__DATASET RECORDS__:
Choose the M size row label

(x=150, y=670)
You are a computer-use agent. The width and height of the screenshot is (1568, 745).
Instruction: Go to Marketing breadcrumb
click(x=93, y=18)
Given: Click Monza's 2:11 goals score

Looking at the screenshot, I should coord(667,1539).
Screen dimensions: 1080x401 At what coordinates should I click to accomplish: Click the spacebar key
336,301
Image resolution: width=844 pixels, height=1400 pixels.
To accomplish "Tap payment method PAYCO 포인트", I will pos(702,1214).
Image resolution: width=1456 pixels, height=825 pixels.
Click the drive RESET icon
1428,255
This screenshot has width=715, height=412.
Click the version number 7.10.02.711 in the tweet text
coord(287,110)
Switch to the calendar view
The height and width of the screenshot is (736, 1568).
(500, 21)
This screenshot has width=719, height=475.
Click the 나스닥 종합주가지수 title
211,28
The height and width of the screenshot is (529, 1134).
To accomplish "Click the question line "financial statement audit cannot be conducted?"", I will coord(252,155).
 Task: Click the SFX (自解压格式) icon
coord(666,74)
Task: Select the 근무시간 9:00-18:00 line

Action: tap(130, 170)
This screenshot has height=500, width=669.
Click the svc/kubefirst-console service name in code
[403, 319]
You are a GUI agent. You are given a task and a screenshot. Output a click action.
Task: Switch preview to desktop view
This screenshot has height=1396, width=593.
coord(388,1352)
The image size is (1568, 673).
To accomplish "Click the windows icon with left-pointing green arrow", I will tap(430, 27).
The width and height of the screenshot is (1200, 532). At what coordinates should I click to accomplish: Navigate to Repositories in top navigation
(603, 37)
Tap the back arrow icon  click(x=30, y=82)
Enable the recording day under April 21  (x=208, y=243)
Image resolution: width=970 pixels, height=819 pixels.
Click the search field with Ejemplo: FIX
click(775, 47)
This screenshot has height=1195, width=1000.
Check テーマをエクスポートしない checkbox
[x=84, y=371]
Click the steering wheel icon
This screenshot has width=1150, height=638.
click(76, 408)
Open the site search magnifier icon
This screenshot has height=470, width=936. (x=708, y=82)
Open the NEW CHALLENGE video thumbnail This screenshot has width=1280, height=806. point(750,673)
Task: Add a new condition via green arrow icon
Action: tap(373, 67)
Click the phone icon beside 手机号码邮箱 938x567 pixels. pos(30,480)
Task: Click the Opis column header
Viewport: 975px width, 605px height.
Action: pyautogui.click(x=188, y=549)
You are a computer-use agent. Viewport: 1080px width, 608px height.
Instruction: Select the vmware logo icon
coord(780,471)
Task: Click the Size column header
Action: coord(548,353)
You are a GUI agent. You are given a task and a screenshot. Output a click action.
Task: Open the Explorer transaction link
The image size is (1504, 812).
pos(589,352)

__THE TASK__: The lines from the one containing "Task: Open the Explorer transaction link" through the last line of the records are the answer; set them down exactly and add nothing.

__WRITTEN RESPONSE__:
Task: Open the Explorer transaction link
The image size is (1504, 812).
pos(589,352)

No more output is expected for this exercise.